No importa si no se tiene la intención de cumplir con ella, una amenaza directa de una persona hacia otra podría ser calificada como delito y sancionarse con penas de prisión; un fiscal explicó qué dice la legislación. 

Dependiendo de ciertas circunstancias y la persona a la que se dirija, una amenaza puede ser considerada un delito y, según la legislación costarricense, podría sancionarse con penas que varían desde los 15 días de prisión, en el extremo menor, hasta los dos años de cárcel. 

El fiscal, Diego Maroto, precisó que es común que las personas realicen las amenazas sin la intención de cumplir con ellas, sin embargo, el delito se configura por el simple hecho de proferirlas. 

“Le amenaza es una manifestación de voluntad que realiza una persona de que va a ocasionar un daño a otra; un daño que tiene que ser futuro e injusto, tanto en sus intereses como en sus derechos. Esta manifestación genera en quien la sufre un sentimiento de temor o de inquietud que le impone limitaciones que no deberían existir”, detalló Maroto. 

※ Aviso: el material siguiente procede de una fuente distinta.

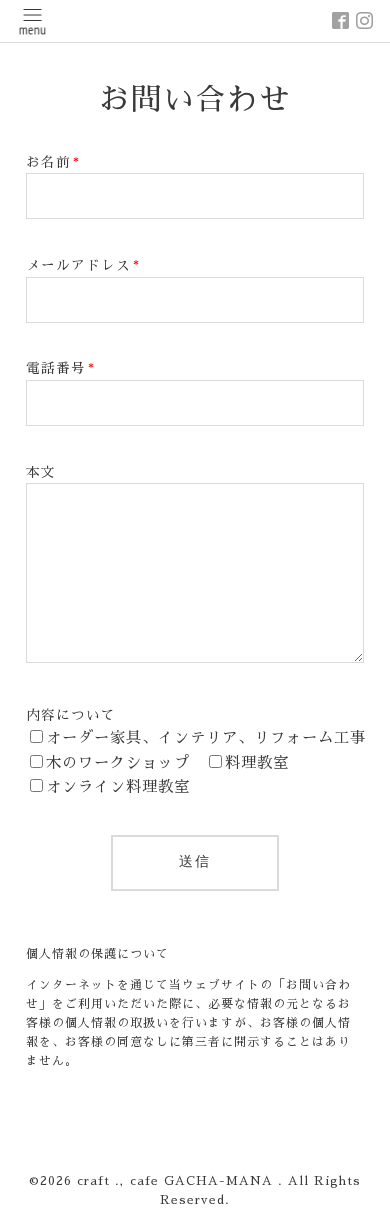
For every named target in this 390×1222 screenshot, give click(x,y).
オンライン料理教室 (118, 787)
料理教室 (257, 763)
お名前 (53, 162)
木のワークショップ (118, 763)
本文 (41, 472)
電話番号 (60, 368)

De esta manera, cuando la acción se realiza con la utilización de un arma de fuego -no importa si se utiliza o solo se muestre-, en forma anónima, en forma simbólica o que se realice con el concurso de dos o más personas, se presenta el delito de amenazas agravadas, para el que la ley establece penas de 15 a 60 días de prisión o de 10 a 60 días multa. 

El fiscal enfatizó en que este escenario cambia dependiendo de la persona a quien se dirija la amenaza; uno de los casos es cuando el hecho lo comete un hombre contra una mujer con quien tiene una relación de matrimonio, unión de hecho, noviazgo o una relación esporádica: en este contexto, la sanción va de seis meses hasta los dos años de cárcel. 

Maroto agregó que, cuando la víctima es una persona adulta mayor, podría configurarse el delito de agresión psicológica, penado por la Ley integral para la persona adulta mayor con una sanción desde uno hasta seis meses de prisión. 

Otro escenario ocurre cuando quien recibe la amenaza es una persona funcionaria pública, en cuyo caso la pena iría desde un mes hasta dos años de cárcel. 

“Por ejemplo, si una persona asiste a un Ebáis o un centro educativo y amenaza a un funcionario que está desempeñando su labor, o si tuvo un problema con un funcionario y lo ve en la esquina o en un sitio público, fuera de sus labores, y lo amenaza con alguna situación relacionada con su puesto, aunque no esté en el ejercicio de sus funciones, en ambos casos se configura la amenaza”, señaló el fiscal. 

Otro punto relevante, subrayó el experto, es que el delito también se puede cometer por medios electrónicos.